Microsoft has made the biggest user interface redesign since they released Word 2.0 (after the glop that was Word 1.x). They have completely abandoned their traditional menu/toolbar design for this new thing called the ribbon. M$ claims that they came up with this after extensive usability testing and user feedback. Once again, I really wonder who are these users that M$ gets for their usability testing? Did they specifically go looking for people who have no clue how to use Office and plunk them down in front of a computer? Did they even think what effect this new interface would have on their established user base? NOTHING is where it used to be, and while some stuff has become slightly easier to find, just as many of the advanced features are now even more obscured.

I have been teaching people how to used M$ Office products since before M$ bundled them together and called them Office. This radical departure is going to cost M$ big time. Why? Most office workers these days have been using Office for years. They may not know where to find all the features, but they have, through time, effort, and training, managed to get to a point where they can mostly get their work done without having to stop and focus on the software. Now, with this whole new interface, they will have to waste time figuring out how to do stuff they already knew how to do!
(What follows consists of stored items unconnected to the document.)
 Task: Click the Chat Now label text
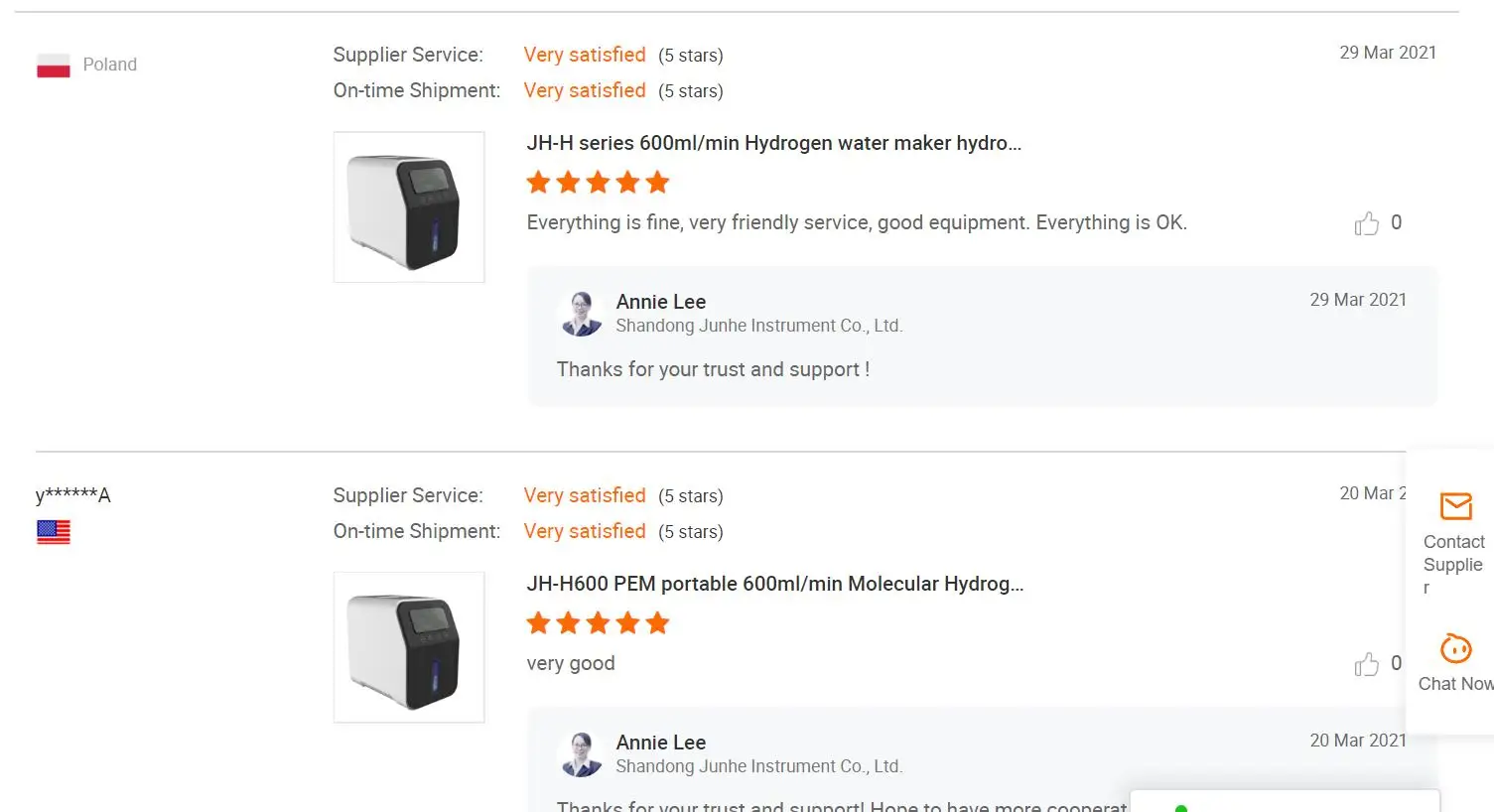1455,684
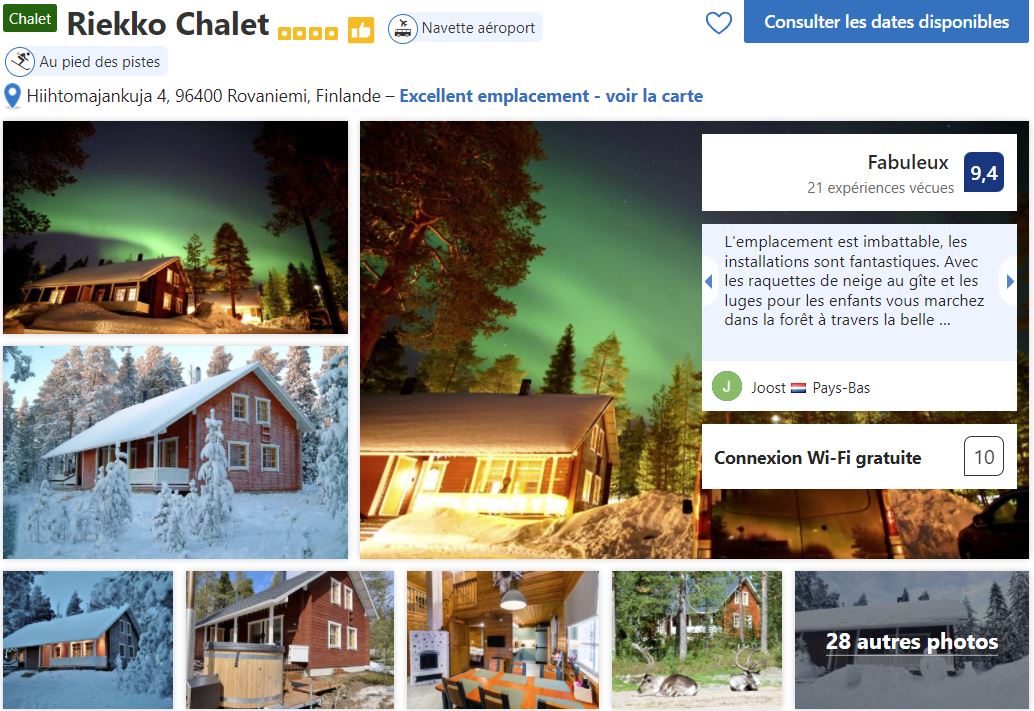The image size is (1034, 711).
Task: Click the Wi-Fi score 10 badge
Action: pyautogui.click(x=983, y=456)
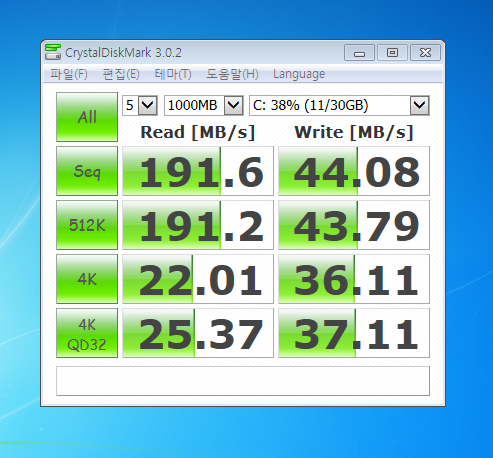Run all benchmarks with the All button
Viewport: 493px width, 458px height.
87,117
It's like someone coming in and taking your house and rearranging the floor plan into a more "efficient" design. You get no new space, maybe a few newer appliances, but every time you get out of bed to go to the bathroom you smack into a wall. Or put another way, it is like having someone else clean and organize your desk for you. Everything is neat, but you can't find anything without spending ten minutes rooting around.

There are some new features in the 2007 version, but most of them rely on people adopting other M$ technologies, especially their Share Point Server. In larger businesses that run pure M$ shops this will be a real benefit, but more and more businesses are going for a more hetrogenous environment. For small businesses and individual users there are a few minor improvements and tweaks, along the lines of last two releases of Office, but nothing major or earth-shattering. The products that make up Office are all fairly mature, so this is no surprise. I can find little to justify the pain that all users at all levels are going to experience when they upgrade. All businesses are going to take a productivity hit when, and if, they upgrade.
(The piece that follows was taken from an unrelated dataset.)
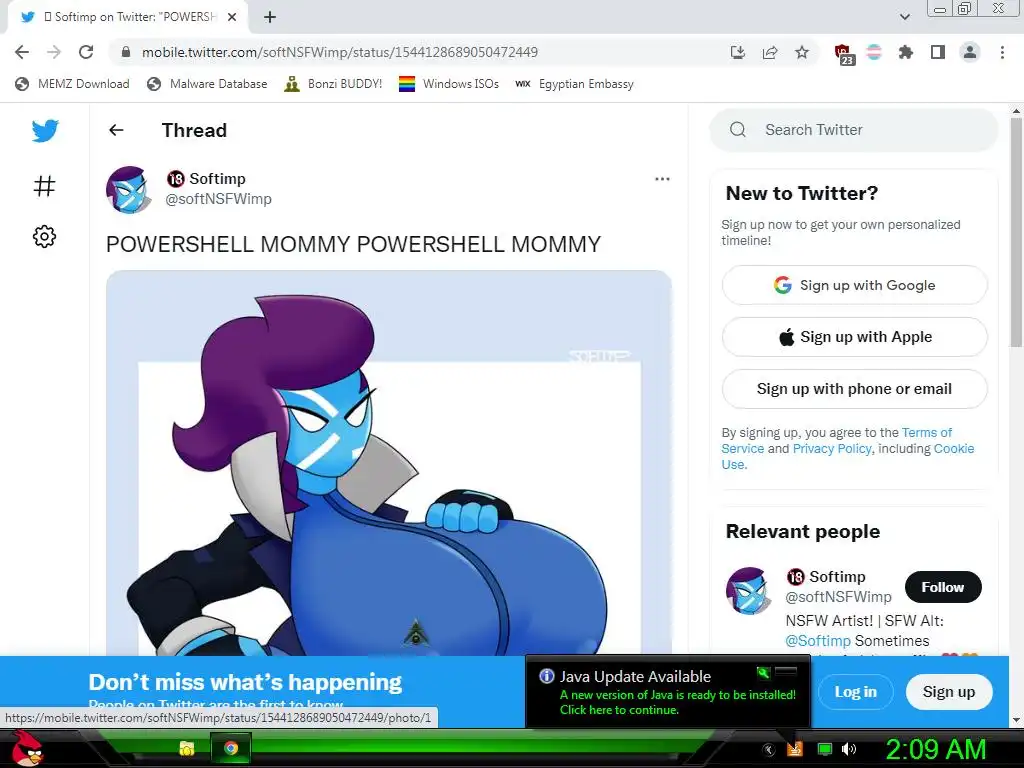Go back using Thread arrow

point(116,130)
To me, Microsoft may have done themselves in with this new interface design. This version is the first real chance for a product like OpenOffice (or Google Office tools) to really take off. Since users are going to need retraining in order to master this new version, why not just switch to a different product that will actually feel more familiar to current office users than 2007 will. Oh yeah, it will also cost lot less. The prices for Office are extremely high for such widely deployed software.

I spent a goodly number of years teaching classes for people who were transitioning from WordPerfect to Word. There was a lot of anger and resentment in those forced to switch. It wasn't so much that they loved WP, it was that they had spent the time and knew how to use it to get their job done. Now they were being asked to use a new program with no real benefit. Word could do 95% of what WP did, but it did it in a different way and was stored in different menus. It is really hard to convince someone who has put in the time to learn a product to give up that product for a competing one, unless there are huge benefits. This upgrade is going be that sort of situation. Office 2007 is not a different product, but switching to it is going to feel very much like moving to a new product and I haven't really found and killer features that make it worth the pain.

Microsoft had better hope I'm wrong, but I don't think I am.